Jerry Paris first came to public notice as the next-door-neighbor Jerry (with his wife, Millie) in The Dick Van Dyke Show. When I watched the show as a kid as it first aired, at the outset almost every episode was directed by the show’s creator and co-star, Carl Reiner. However, as it went along season after season (1961-66), I noticed Jerry Paris began directing episodes. By the end of the series Jerry Paris was directing most of the episodes.
And once I was aware of him as an actor, then I spent my life noticing that Jerry Paris as a character actor is all over the movies of the 1950s. He’s a member of Marlon Brando’s gang in The Wild One (1953).
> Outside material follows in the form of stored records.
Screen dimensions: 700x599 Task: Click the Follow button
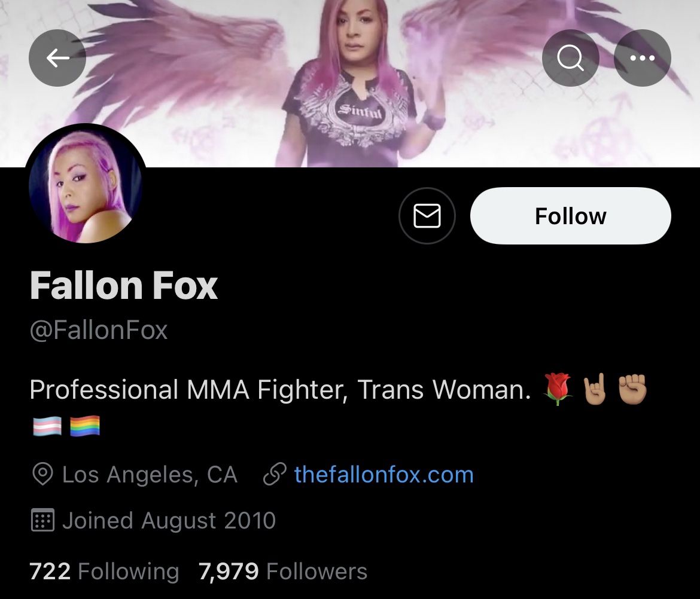571,216
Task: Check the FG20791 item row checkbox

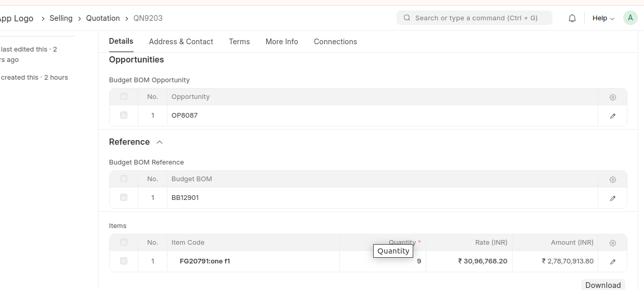Action: tap(124, 261)
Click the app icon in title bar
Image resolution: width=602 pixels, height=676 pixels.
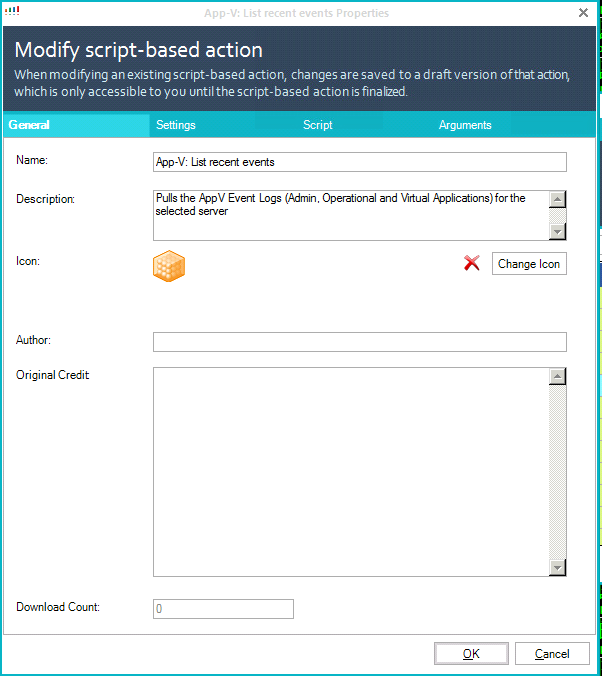click(x=13, y=12)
He’s one of the main crewmembers aboard the ship in The Caine Mutiny (1954), and he’s the one who sings the Yellow Stain Blues song. Jerry Paris is Ernest Borgnine’s brother in Marty (Best Picture, 1955). In The Naked and the Dead (1958), Paris plays one of the two Jews in the company, the other being Joey Bishop.
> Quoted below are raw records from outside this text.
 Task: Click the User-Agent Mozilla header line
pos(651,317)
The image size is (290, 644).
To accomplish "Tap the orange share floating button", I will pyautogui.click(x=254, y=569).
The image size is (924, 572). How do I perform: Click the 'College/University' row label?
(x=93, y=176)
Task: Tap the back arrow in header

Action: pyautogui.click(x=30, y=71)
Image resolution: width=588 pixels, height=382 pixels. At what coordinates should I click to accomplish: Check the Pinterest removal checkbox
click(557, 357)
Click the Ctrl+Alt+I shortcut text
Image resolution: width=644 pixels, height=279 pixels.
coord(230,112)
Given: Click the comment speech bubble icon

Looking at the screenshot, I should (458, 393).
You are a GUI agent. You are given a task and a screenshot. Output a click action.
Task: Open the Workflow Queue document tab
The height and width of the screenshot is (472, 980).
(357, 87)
Anyway, Rick and I found ourselves attending what we had thought was going to be a film screening, with perhaps a few live comments, that turned out to be a lengthy memorial for Jerry Paris. We had shown up because they were screening the rarely seen, and purportedly well considered, film, The Grasshopper (1970), which had particular meaning to Jerry Paris and had apparently gotten a terrible release in 1970. The film oddly starred Jacqueline Bisset, Jim Brown and Joseph Cotton. Wonderfully, both Jim Brown and Jacqueline Bisset were there, and both spoke about what a joy it was making the movie, and that Jerry Paris was truly a nice guy. Jim Brown was proud to have starred in a serious, non-exploitation movie. Many members of the Happy Days cast got up, like Tom Bosley and Al Molinaro, and told funny stories about Paris. Once I knew who Al Molinaro was – I guess he was the chef or the owner of the burger joint in Happy Days that Ron Howard frequented – we both realized that we both banked at the same branch of Bank of America, and after that, since he’d seen me at the memorial, when I’d see him there, I would wave hello and he’d wave back.
Of Jerry Paris’ vast career, my two favorite aspects are: he played Marty’s brother, and he directed the comedy western, Evil Roy Slade (1972), which I thought was the funniest TV ever made, and it came out two years before Blazing Saddles (1974). Slade is a perfect part for John Astin, who I thought was extremely funny. As a baby, Evil Roy Slade is abandoned in the desert as a baby, but he’s already so mean that the wolves won’t adopt him. He’s the meanest man in the west. The film was co-produced and co-written by Gerry Marshall, who would go on to produce Happy Days and Laverne & Shirley, and hire Jerry Paris to pretty much direct every episode of a show that ran eleven seasons. Marshall also spoke at this memorial, and he got a few laughs. It was a lighthearted affair.
Anyway, when they finally showed The Grasshopper, it was just plain dull, bad and lifeless. It hadn’t gotten screwed on its release, it was simply a piece of crap. Why did Jerry Paris have a soft spot in his heart for this film? Who knows? When it was over, we all filed silently out of the theater, our heads lowered, from what now felt like a grim memorial service, but had started off well.
It’s foggy here today, which is always kind of cool.